*Your goal*. Please return, unchanged, the part of the rows that opens with the line containing "Given: Collapse the Voltages section" and closes with the line containing "Screen dimensions: 232x329", including both of those lines.

*Records for processing*.
....

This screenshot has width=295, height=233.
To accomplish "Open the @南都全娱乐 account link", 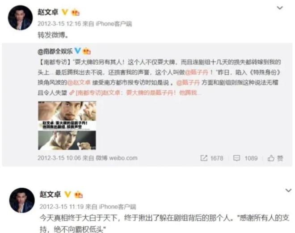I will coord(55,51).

....

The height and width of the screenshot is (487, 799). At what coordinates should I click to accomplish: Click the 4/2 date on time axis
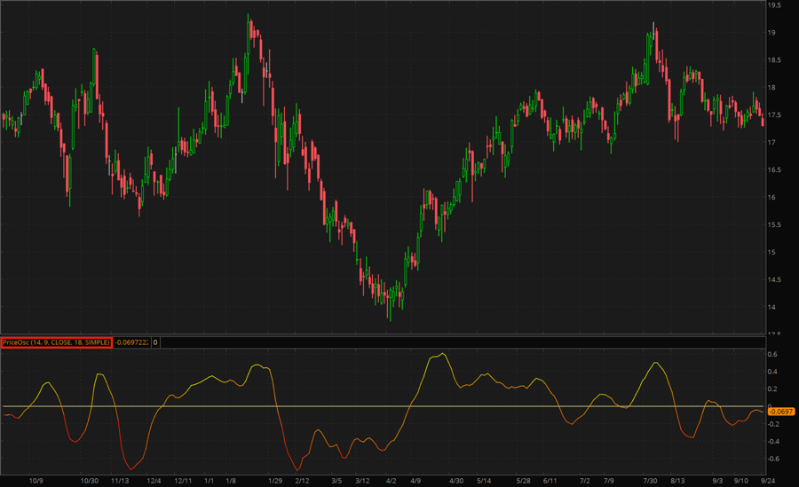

....

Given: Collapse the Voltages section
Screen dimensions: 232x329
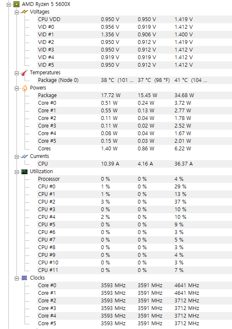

....

*Exercise solution*.
Given: Collapse the Voltages section
Screen dimensions: 232x329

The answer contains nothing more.